In the passage on Staten Island English classes, recast the paragraph beginning "The Jewish Community Center (JCC)" as a short bulleted list that keeps its main facts.

* _Given passage_

+++

Ms. Duran is one of more than 26 percent of Staten Islanders who speak a language other than English at home— according to figures from the last Census.

City budget negotiations enter the final round this week, with or without help from Albany or Washington, facing a deadline of June 30. Also candidates for the ax are senior centers, firehouses and libraries, and funding for jobs and social services and cultural organizations.

LOSING ‘OPPORTUNITY’

An estimated 275 Staten Islanders would lose the chance to study English this year at Make the Road’s Port Richmond office alone. Conservatively, adult education director Julie Quinton guessed the cut would impact about 1,000 adult students boroughwide.

The Jewish Community Center (JCC), which lost $500,000 last year of what had been the state’s only stream of funding for English as a Second Language classes, would also be impacted by city cuts; El Centro del Inmigrante, also in Port Richmond, will lose its ESL and GED classes as of Sept. 30, said board member Terry Troia.

“If [the city] takes away our class, we are going to lose the opportunity to be part of American society, and we won’t be able to help our children to improve their education and their futures,” said Ms. Duran, a native of the Dominican Republic whose primary reason for living in the U.S. is to afford a better life and education for her daughter and son.

Ms. Duran, who was granted a green card, immigrated to the United States on February 19, 2000, the day before her 25th birthday.

+++

* _Study material_
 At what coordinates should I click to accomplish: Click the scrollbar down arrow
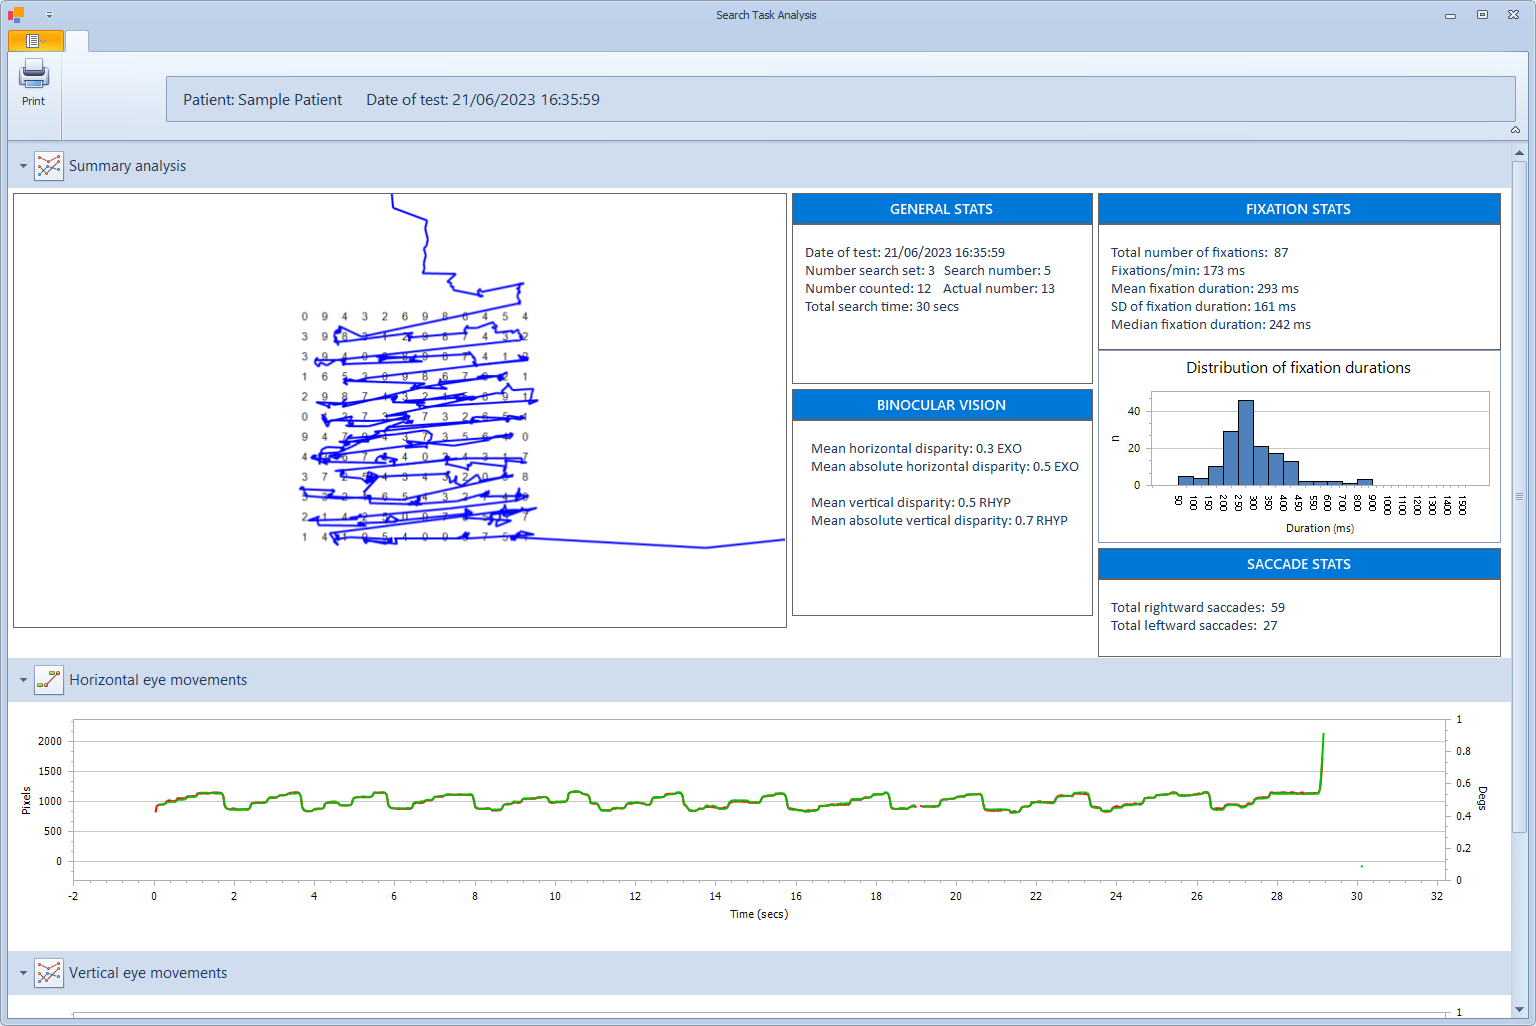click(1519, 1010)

+++

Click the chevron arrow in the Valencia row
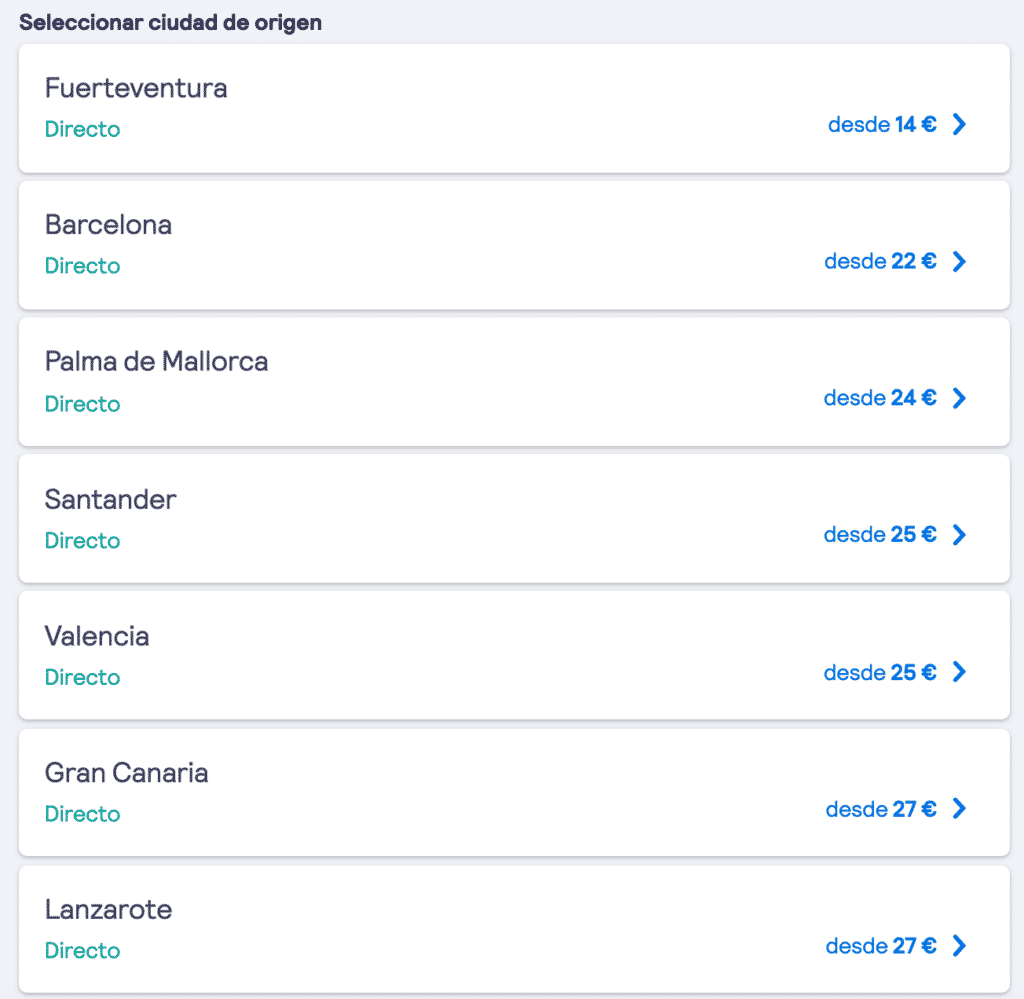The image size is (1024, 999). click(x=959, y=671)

+++

* _Response area_
- Last year the Jewish Community Center (JCC) lost $500,000 of what had been the state's only stream of funding for English as a Second Language classes.
- City cuts would also affect the JCC.
- El Centro del Inmigrante, in Port Richmond, will lose its ESL and GED classes as of Sept. 30, according to board member Terry Troia.